Once again taking to Twitter to express his sentiments on the controversy, Trump explained simply: “The United States will not allow other countries to impose massive tariffs and trade barriers on its farmers, workers and companies while sending their products into our country tax-free. We have put up with trade abuse for many decades—and that is long enough.”

How much cooperation he will receive from other countries, including long-time allies and trading partners, remains to be seen. The president, however, appears more defiant than ever on this issue and has made it a central premise of his agenda.

Virtually the entire mainstream corporate media and political establishment have lambasted Trump and his criticisms of the various free trade deals that comprise the post-WWII global economic order, viewing free trade as sacrosanct and necessary for a prosperous economic powerhouse such as the United States. Sen. John Mc-Cain (R-Ariz.), a leading globalist and neoconservative warmonger, recently argued that “bipartisan majorities of Americans remain pro-free trade, pro-globalization, and supportive of alliances based on 70 years of shared values,” a false and unchallenged narrative that has been endlessly promoted and parroted by the political and media establishment for decades. And what have the results of this been? Millions of good jobs have left the United States, and the wealthiest 1% of the world have increased their net worth while hardworking middle-class Americans continue to struggle.

Trump and his top advisers disagree and have pledged to finally put American workers and manufacturers first by renegotiating trade deals to protect American businesses and industry.

John Friend is a freelance author based in California.

2 Comments on Tariffs Are Actually Good for U.S. Economy

  1. Deep down the deal problem is the rich ownership class.
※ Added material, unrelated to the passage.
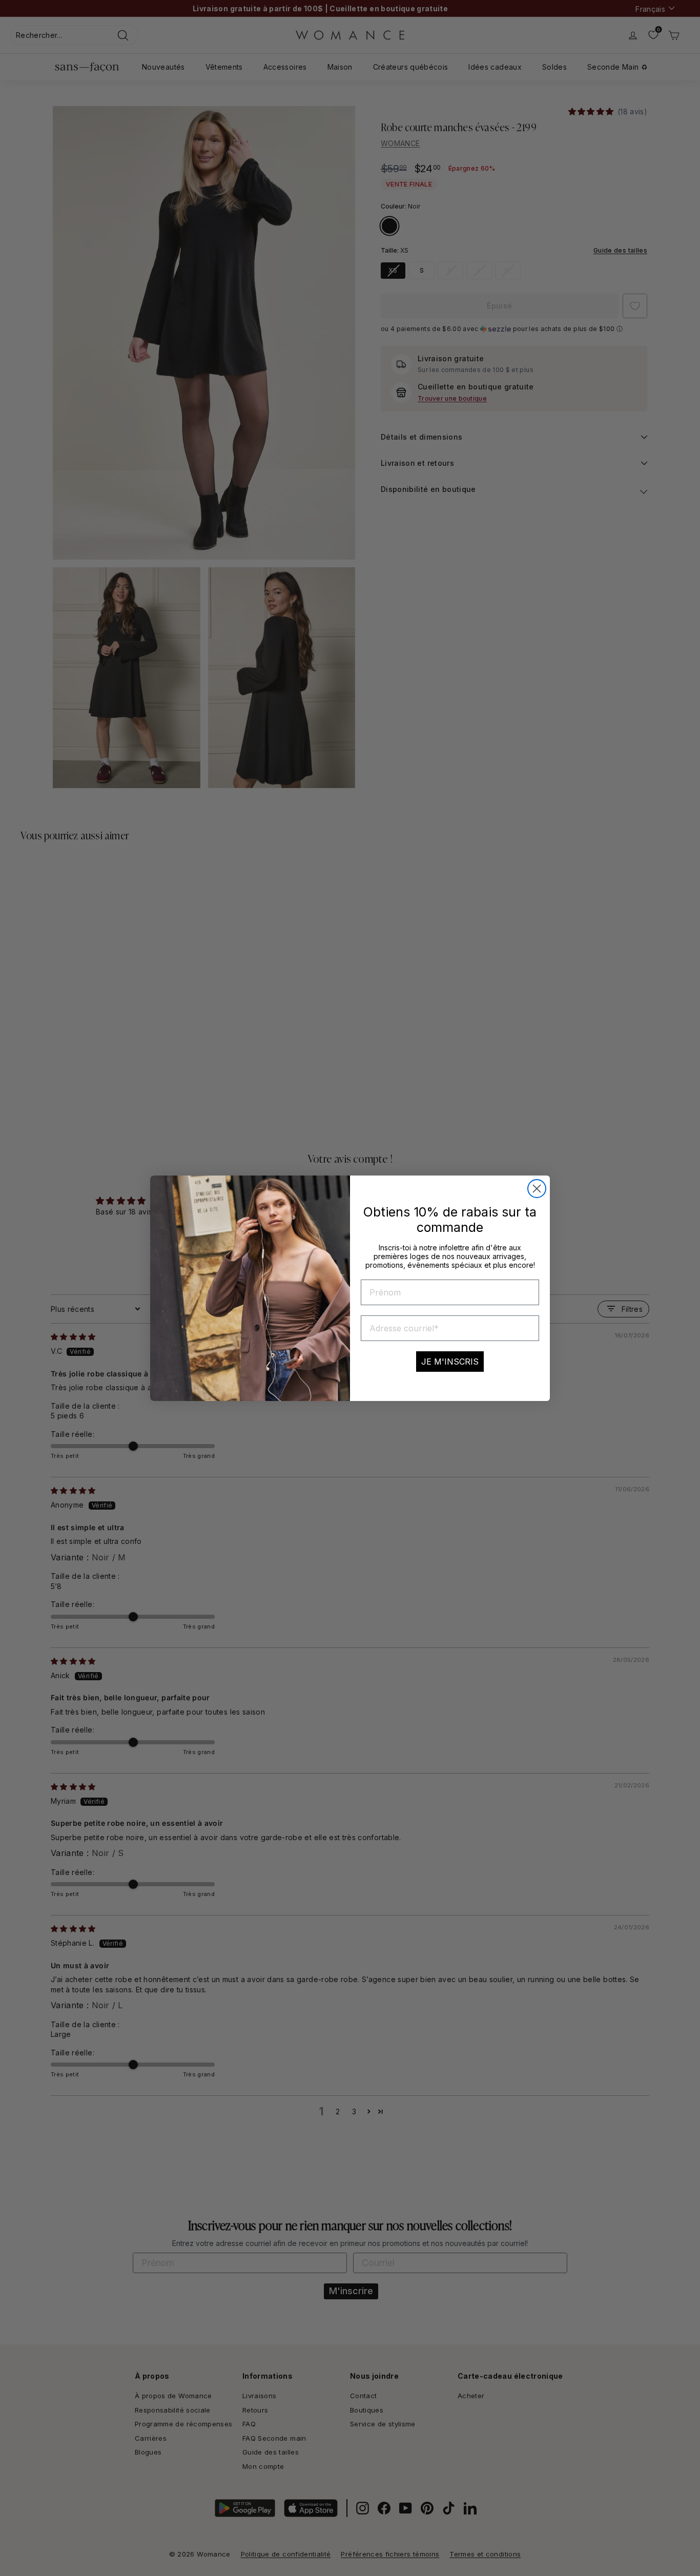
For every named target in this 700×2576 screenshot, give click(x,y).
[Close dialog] (537, 1189)
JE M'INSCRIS (450, 1361)
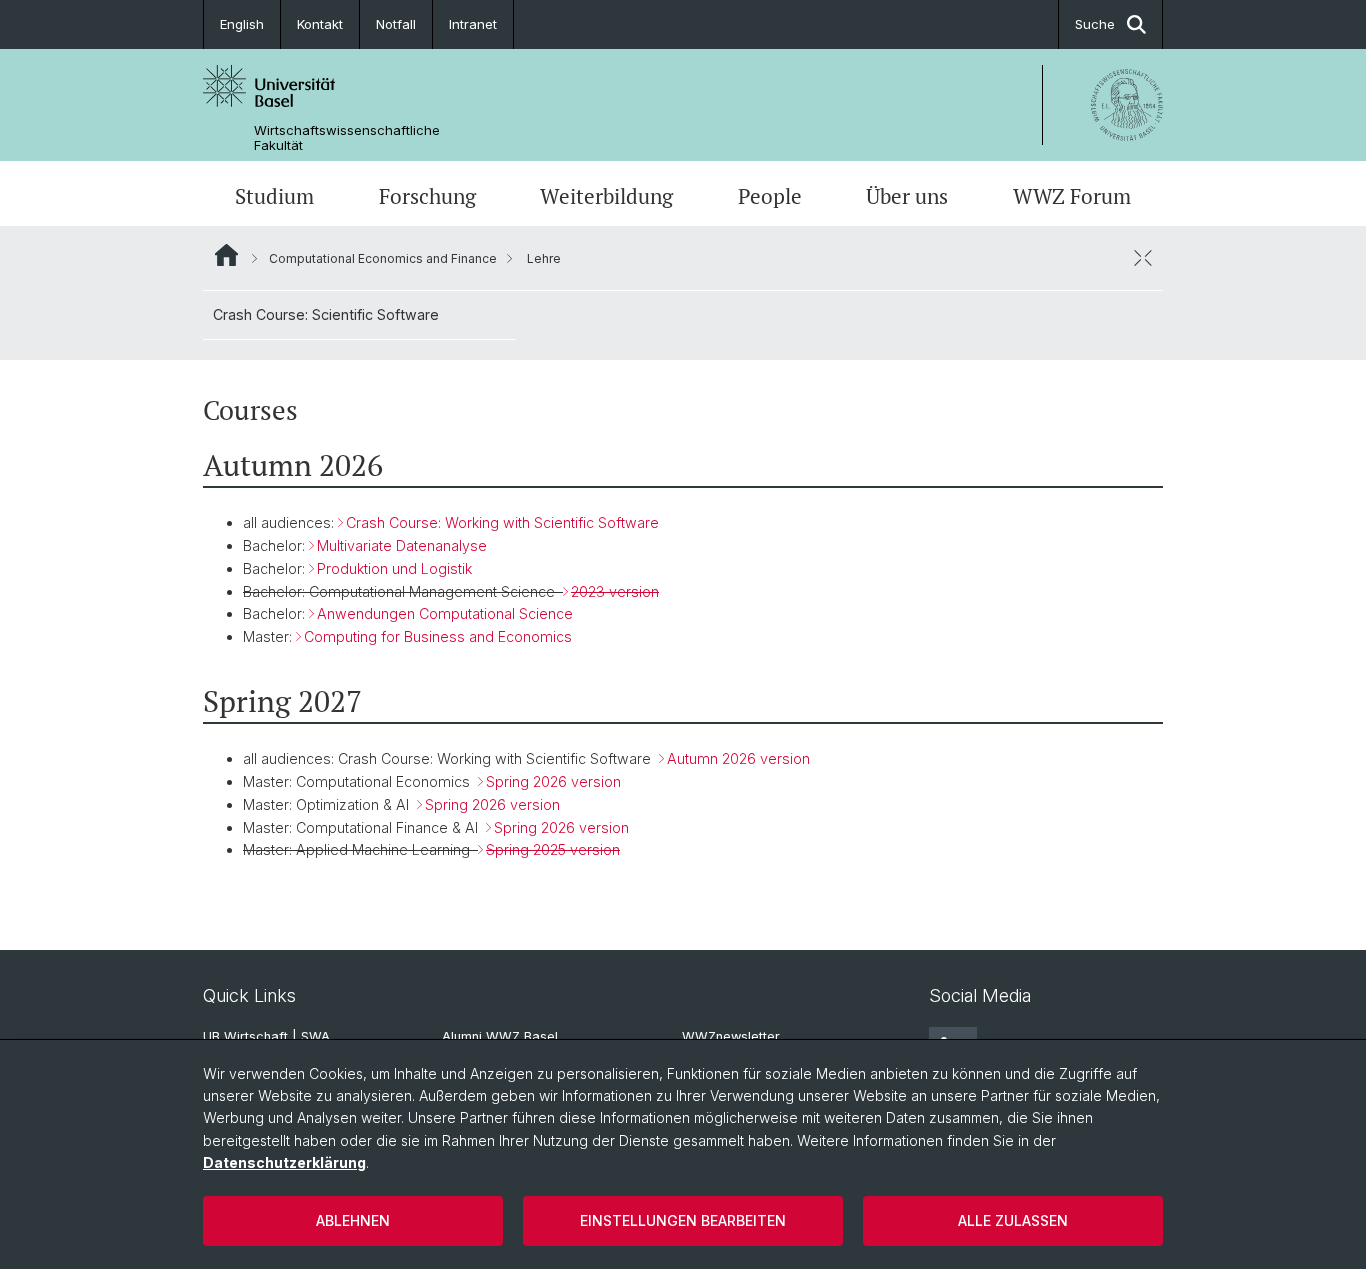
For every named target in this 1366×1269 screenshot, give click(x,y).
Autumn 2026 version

They own stock under all flags, they are loyal only to themselves.

  2. Shooting Ourselves in the Foot
    By Walter E. Williams

    July 13, 2018
    The Canadian government, lining the pockets of its dairy producers, imposes high tariffs on American dairy imports. That forces Canadians to pay higher prices for dairy products. For example, Canadians pay $5.24 for a 10.5-ounce block of cheddar. In Washington, D.C., that same amount of cheddar sells for $3.64. Canadians pay $3.99 for a 1-pound container of yogurt. In Washington, D.C., you can get nearly twice as much yogurt for a little over $4. It’s clear that the Canadian government’s tariffs screw its citizens by forcing them to pay higher prices for dairy products.

    What should the U.S. response be to Canada’s screwing its citizens? If you were in the Trump administration, you might propose imposing tariffs on soft wood products that Americans import from Canada — in other words, retaliate against Canada by screwing American citizens. Canadian lumber — such as that from pine, spruce and fir trees — is used in U.S. homebuilding. Guess what tariffs on Canadian lumber do to home prices. If you answered that they raise the cost and American homebuyers are forced to pay higher prices, go to the head of the class.

    This retaliation policy is both cruel and not very smart. It’s as if you and I were in a rowboat out at sea and I shot a hole in my end of the boat. What should be your response? If you were Secretary of Commerce Wilbur Ross or Secretary of the Treasury Steven Mnuchin, you might advise retaliating by shooting a hole in your end of the boat. If I were president, I’d try to persuade officials of other countries not to serve special producer interests by forcing their citizens to pay higher prices. But if they insisted, I’d say, “Go ahead, but I’ll be damned if I’ll do the same to Americans!”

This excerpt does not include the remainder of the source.